Your assignment => Go through the data from its first line and retype each line, stopping once the line containing "Task: Click the Send button" has been retyped.

Material shown =>
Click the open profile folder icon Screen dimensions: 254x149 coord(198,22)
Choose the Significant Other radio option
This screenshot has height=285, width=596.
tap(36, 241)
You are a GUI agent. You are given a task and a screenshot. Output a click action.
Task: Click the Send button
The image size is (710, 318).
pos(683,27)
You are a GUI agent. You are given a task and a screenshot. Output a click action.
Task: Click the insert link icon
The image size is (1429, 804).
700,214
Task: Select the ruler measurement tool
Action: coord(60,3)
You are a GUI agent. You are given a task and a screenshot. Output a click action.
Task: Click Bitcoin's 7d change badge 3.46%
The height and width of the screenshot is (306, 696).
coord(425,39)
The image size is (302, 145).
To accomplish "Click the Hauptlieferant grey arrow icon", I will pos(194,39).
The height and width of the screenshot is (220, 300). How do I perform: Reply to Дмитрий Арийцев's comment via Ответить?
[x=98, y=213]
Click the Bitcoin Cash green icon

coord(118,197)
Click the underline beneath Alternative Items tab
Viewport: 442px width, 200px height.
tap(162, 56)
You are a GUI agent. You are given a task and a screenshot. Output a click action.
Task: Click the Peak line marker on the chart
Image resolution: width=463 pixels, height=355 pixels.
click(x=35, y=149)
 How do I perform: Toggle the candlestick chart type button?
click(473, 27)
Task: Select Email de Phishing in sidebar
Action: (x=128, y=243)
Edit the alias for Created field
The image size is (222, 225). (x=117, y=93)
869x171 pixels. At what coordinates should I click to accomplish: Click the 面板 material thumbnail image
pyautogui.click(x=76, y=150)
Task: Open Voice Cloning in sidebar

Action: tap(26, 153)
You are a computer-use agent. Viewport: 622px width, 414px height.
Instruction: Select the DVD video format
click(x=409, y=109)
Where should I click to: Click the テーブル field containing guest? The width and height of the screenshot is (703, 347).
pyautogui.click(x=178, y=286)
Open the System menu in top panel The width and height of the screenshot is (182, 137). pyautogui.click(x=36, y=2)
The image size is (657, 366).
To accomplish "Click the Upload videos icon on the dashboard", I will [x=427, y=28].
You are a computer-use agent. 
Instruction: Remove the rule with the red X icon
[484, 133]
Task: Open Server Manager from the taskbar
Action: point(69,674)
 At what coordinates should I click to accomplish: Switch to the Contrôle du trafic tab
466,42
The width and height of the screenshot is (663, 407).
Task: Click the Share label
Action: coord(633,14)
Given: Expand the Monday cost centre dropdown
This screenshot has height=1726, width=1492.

Exercise response =>
Click the open profile folder icon Screen dimensions: 254x149 coord(198,22)
Choose the Significant Other radio option
This screenshot has height=285, width=596.
tap(36, 241)
You are a GUI agent. You are given a task and a screenshot. Output a click action.
Task: Click the Send button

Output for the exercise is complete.